Requirement:
Gather every line of the rows below that contains the word "should", treating uppercase and lowercase as different.

Dataset:
__________

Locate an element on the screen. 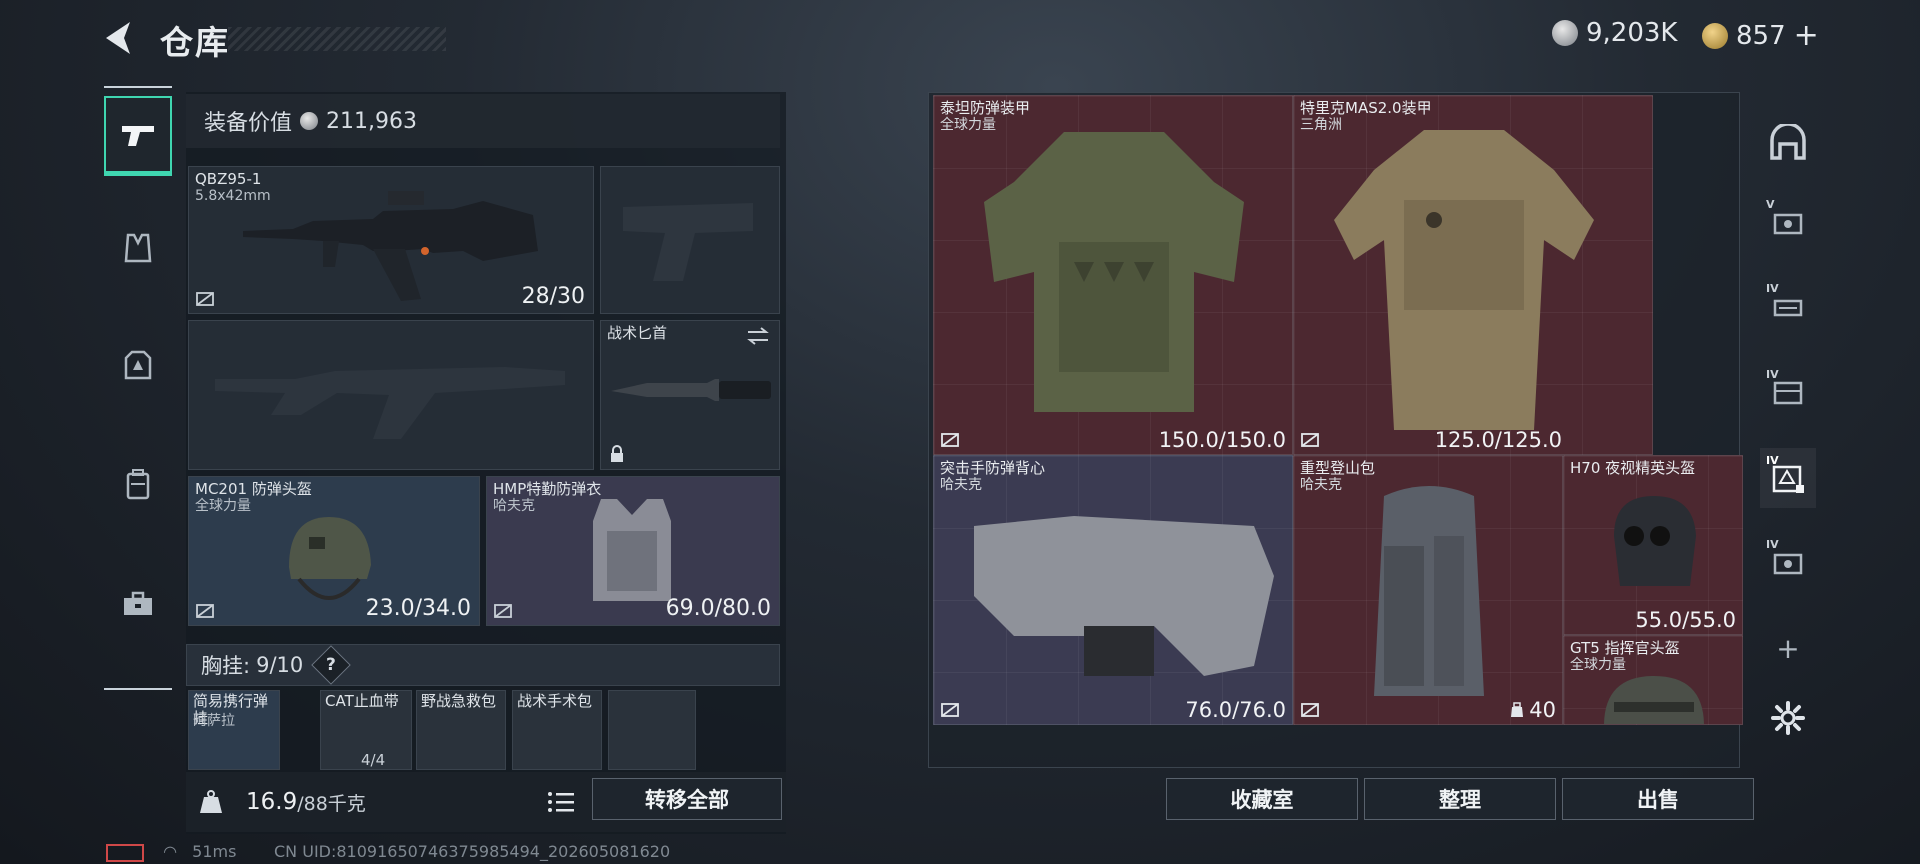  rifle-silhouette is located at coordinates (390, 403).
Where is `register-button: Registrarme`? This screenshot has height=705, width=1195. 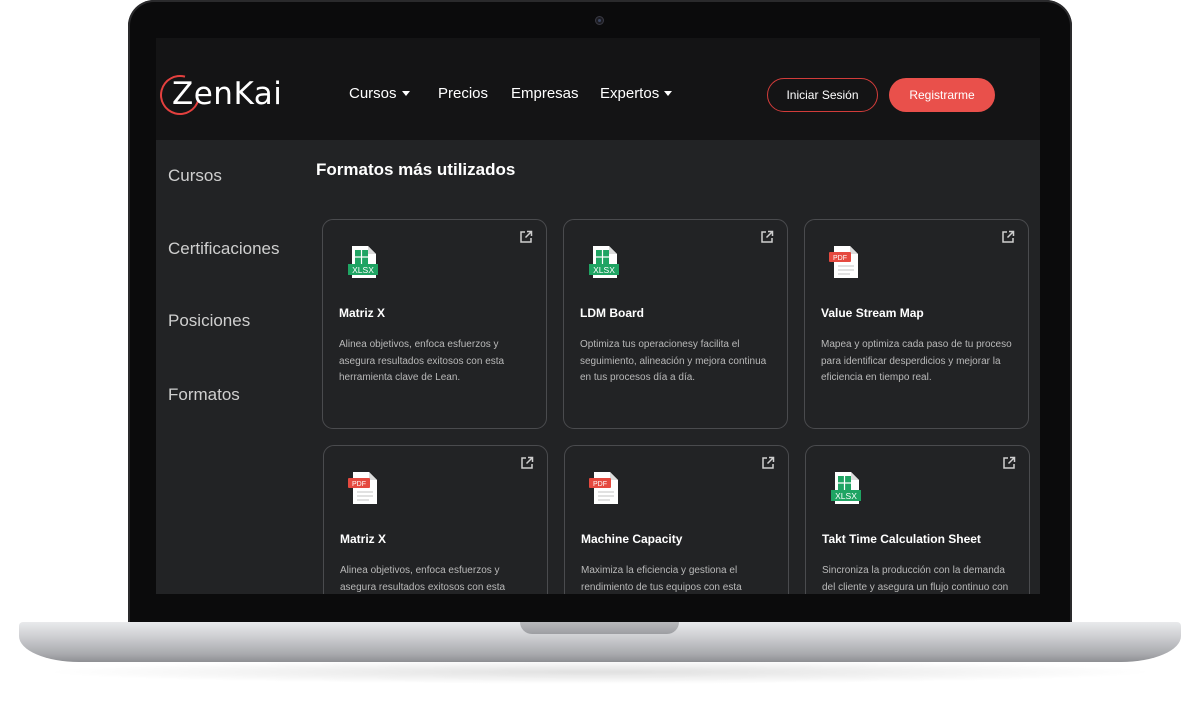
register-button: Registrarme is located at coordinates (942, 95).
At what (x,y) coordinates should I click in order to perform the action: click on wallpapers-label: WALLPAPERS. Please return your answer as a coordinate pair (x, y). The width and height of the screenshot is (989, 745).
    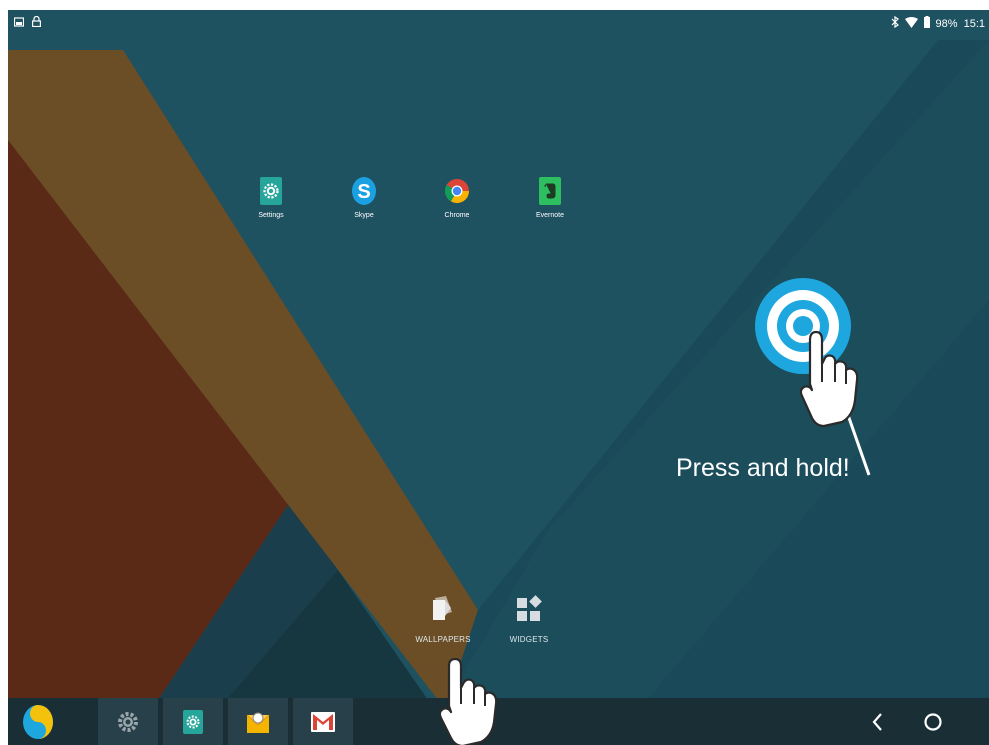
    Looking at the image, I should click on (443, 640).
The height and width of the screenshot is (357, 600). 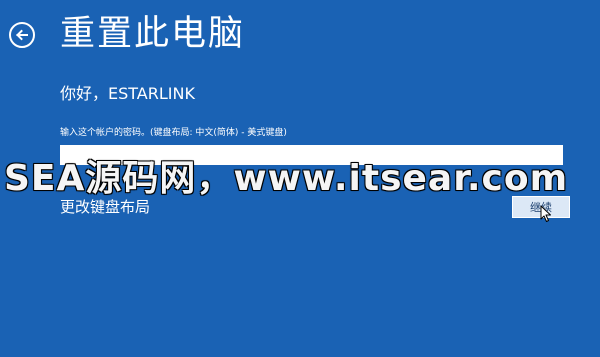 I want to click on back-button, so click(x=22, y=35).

__________

Task solution:
At what (x,y) coordinates should I click in order to perform the action: click on wallpapers-label: WALLPAPERS. Please return your answer as a coordinate pair (x, y). The width and height of the screenshot is (989, 745).
    Looking at the image, I should click on (443, 640).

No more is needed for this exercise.